▶ **EXCERPT TO READ**
╭──
A lot of being successful in life is achieving enough stability to be able to take a punch.

Life is like downhill skiing, there’s a lot about the landscape and environment that you can’t control, get used to it. But you also can navigate the slopes with quite a bit of agility within those constraints, especially if you’ve practiced and built up strong muscles.

Most people want to go as fast as possible towards their goals…career success, riches, world-travel, personal development, raising a family, whatever.

(Note: some people have taken themselves out of this game, gotten off the treadmill, the career ladder, the race for an idealized American dream…an admirable, but “judged”, lifestyle choice these days.)

So anyway, we’re skiing. Here’s the real kicker: life will take cheap shots. So now imagine while you’re skiing on the edge, every once in a while when you’re definitely not expecting it, life throws a punch. A big full-fisted hook to the face. A family member is killed in an accident. A loved one is diagnosed with cancer. Your home burns down. You get laid off unexpectedly from work. Tragedy and surprise side-swipes thousands every day.
╰──
▶ **EXERCISE TASKS**
1. What does the passage compare life to?
2. Reproduce the passage word for word, starting at "Life is like" and ending at "a family, whatever.".

▶ **Stored data**
╭──
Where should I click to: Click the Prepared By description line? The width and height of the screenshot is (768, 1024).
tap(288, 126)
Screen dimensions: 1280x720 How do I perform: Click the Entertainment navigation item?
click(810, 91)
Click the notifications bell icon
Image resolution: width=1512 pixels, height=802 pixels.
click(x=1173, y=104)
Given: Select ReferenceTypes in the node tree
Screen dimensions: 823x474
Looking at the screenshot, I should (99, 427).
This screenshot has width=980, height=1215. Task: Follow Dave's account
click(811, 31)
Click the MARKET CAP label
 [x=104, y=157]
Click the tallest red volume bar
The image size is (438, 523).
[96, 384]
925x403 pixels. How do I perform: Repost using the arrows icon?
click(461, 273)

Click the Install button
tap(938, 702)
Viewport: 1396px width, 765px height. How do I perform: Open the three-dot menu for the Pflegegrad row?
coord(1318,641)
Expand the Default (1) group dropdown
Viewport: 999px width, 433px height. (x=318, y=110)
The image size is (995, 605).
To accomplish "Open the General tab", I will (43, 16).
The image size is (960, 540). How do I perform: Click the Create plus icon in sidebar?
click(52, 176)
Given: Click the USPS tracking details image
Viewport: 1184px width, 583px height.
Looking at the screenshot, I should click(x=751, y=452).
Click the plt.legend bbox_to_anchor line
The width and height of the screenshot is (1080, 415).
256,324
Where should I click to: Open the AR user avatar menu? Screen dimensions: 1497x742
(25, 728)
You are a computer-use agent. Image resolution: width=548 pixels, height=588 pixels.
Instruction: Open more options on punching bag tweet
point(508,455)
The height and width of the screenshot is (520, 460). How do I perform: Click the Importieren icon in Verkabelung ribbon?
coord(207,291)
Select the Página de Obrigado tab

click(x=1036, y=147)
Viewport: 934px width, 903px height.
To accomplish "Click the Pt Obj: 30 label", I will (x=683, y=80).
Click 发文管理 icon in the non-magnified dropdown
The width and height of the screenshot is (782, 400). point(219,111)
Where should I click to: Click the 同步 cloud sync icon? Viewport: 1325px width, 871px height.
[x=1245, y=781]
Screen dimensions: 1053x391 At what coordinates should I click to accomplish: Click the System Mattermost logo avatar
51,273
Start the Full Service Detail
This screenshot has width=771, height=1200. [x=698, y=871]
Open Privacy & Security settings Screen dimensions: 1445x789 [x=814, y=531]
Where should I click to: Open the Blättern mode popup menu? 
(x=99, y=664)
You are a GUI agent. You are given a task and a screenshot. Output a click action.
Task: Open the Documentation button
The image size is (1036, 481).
╰──
▶ **SOLUTION SET**
1. Downhill skiing.

2.
Life is like downhill skiing, there’s a lot about the landscape and environment that you can’t control, get used to it. But you also can navigate the slopes with quite a bit of agility within those constraints, especially if you’ve practiced and built up strong muscles.

Most people want to go as fast as possible towards their goals…career success, riches, world-travel, personal development, raising a family, whatever.